Exercise instructions: In the material below, find the line with "The height and width of the screenshot is (1236, 952)." and the line with "Click the flag", then output those two lines and every line between them, exactly.

Given records:

+--

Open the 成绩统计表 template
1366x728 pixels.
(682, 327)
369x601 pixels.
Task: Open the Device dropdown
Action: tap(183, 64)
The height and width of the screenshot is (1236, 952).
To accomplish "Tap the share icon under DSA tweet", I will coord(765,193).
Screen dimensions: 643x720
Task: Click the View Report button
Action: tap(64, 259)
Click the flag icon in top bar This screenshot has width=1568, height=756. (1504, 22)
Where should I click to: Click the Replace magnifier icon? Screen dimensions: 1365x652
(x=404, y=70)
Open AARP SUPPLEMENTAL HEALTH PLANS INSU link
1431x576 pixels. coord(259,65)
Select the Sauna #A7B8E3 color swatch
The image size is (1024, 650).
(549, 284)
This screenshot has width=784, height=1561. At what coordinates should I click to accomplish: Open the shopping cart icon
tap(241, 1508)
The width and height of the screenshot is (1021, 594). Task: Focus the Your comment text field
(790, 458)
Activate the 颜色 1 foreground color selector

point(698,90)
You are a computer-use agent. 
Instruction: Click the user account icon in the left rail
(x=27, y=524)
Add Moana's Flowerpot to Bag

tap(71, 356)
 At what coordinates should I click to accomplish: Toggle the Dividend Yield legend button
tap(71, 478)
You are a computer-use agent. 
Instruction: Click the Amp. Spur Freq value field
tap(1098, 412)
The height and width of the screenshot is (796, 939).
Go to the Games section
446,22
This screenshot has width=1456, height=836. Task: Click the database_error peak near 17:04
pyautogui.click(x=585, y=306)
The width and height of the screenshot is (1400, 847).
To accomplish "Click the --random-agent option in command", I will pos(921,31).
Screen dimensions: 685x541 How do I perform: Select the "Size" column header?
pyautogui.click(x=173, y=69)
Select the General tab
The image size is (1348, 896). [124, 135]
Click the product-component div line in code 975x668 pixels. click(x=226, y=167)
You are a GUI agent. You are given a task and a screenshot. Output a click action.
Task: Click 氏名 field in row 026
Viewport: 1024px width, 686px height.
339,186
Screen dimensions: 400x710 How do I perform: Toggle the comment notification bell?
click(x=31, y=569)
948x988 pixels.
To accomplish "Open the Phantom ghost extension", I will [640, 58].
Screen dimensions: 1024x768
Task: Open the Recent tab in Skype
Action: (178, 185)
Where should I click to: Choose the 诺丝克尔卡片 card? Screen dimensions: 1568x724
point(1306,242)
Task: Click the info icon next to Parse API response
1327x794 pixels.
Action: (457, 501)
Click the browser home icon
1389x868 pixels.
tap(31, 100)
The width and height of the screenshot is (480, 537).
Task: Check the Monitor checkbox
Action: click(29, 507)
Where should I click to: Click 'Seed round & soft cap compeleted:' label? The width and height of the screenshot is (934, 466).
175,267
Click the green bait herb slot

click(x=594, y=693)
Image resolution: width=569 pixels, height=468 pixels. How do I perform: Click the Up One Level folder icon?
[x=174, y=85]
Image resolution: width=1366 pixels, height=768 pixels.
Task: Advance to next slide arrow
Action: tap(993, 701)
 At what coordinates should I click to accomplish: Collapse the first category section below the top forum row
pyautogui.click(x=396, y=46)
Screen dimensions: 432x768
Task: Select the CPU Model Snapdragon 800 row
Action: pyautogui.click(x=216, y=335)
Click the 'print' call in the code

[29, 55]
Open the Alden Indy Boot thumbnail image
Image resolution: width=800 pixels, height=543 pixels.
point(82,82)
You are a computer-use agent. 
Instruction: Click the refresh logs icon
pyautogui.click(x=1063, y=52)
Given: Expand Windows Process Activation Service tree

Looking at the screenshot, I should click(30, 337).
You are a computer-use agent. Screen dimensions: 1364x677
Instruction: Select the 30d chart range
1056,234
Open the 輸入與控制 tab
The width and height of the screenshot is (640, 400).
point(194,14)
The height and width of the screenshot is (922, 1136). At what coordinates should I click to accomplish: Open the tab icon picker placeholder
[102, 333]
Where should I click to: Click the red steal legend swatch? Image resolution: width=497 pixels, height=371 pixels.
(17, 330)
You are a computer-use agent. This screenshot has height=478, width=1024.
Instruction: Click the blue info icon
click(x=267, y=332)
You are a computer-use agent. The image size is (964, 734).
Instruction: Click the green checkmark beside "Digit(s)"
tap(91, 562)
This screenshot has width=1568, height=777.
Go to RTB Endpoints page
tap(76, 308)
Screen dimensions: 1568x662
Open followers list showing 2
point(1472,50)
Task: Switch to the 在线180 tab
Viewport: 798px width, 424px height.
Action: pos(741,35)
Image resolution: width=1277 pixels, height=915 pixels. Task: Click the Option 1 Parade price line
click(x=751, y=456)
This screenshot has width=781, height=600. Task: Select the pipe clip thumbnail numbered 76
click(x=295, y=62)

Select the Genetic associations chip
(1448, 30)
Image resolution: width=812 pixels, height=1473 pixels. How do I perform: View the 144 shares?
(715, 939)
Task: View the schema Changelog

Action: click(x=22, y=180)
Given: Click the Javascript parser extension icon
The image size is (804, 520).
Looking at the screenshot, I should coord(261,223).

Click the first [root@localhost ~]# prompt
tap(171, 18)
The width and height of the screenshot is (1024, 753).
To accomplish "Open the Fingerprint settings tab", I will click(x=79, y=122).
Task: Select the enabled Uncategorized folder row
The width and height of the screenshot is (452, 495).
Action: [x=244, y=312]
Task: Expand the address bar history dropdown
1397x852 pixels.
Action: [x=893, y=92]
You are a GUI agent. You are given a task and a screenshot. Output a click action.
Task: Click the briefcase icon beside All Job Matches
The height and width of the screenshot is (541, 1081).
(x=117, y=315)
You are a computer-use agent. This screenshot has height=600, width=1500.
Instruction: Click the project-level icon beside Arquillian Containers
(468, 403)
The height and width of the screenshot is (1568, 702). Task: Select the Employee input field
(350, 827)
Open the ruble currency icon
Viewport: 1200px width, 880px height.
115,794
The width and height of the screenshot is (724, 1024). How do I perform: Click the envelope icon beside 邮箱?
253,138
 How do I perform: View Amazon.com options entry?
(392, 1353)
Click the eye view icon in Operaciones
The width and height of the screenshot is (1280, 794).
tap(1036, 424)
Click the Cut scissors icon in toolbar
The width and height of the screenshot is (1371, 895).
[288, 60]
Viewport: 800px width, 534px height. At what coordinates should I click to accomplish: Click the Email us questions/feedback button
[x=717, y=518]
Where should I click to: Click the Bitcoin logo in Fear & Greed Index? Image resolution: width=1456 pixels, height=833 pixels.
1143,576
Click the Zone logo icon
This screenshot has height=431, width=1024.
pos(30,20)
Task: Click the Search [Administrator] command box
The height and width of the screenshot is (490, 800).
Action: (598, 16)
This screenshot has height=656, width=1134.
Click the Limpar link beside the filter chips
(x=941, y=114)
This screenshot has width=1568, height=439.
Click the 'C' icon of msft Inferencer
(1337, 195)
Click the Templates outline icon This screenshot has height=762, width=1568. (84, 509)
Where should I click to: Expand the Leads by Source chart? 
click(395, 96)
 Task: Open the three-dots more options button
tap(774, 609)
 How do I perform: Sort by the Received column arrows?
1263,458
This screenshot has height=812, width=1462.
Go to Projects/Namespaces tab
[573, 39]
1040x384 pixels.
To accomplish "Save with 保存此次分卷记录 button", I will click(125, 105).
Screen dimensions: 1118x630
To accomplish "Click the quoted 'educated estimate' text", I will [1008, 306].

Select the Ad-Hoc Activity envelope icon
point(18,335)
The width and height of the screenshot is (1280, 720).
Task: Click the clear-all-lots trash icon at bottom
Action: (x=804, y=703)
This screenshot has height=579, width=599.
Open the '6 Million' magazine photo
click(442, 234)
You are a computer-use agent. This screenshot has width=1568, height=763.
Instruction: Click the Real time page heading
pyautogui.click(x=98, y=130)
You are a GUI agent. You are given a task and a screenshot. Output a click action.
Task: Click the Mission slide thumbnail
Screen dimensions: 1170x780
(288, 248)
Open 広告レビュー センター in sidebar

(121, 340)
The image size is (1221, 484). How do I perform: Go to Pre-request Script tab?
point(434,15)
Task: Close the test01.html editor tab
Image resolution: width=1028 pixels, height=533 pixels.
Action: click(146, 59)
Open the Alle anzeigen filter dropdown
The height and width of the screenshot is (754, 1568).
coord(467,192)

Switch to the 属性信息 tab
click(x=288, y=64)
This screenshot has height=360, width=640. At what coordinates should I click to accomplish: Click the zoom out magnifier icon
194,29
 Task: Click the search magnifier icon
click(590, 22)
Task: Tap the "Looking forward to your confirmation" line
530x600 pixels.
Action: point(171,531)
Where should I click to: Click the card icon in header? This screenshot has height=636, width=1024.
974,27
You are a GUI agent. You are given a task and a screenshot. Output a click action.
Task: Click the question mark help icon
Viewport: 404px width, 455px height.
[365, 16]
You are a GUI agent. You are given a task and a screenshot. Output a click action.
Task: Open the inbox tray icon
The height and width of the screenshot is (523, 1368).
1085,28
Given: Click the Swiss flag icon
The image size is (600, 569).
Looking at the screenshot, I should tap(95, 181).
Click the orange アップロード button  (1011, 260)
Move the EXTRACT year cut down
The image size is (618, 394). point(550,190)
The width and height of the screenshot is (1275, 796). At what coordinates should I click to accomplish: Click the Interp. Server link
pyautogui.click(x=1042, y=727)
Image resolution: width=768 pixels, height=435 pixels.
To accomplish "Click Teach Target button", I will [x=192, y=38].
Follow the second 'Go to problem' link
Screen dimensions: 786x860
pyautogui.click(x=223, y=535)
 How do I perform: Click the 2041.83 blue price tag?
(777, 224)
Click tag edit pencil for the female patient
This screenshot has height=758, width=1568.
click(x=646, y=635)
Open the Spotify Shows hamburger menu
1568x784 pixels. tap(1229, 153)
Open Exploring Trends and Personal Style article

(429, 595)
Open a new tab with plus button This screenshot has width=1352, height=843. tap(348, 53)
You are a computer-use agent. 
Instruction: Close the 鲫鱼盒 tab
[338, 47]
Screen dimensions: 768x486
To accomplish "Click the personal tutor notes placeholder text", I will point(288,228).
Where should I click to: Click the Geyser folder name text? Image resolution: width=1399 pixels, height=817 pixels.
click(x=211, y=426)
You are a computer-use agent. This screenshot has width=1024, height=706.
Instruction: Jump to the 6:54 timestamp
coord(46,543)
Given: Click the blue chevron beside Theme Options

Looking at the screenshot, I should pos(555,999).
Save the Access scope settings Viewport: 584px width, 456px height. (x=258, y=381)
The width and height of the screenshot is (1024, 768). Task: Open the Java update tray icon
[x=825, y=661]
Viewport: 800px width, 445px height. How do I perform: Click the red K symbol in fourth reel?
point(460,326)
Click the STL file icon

+--

The completed task:
The height and width of the screenshot is (1236, 952).
To accomplish "Tap the share icon under DSA tweet", I will coord(765,193).
Screen dimensions: 643x720
Task: Click the View Report button
Action: tap(64, 259)
Click the flag icon in top bar This screenshot has width=1568, height=756. (1504, 22)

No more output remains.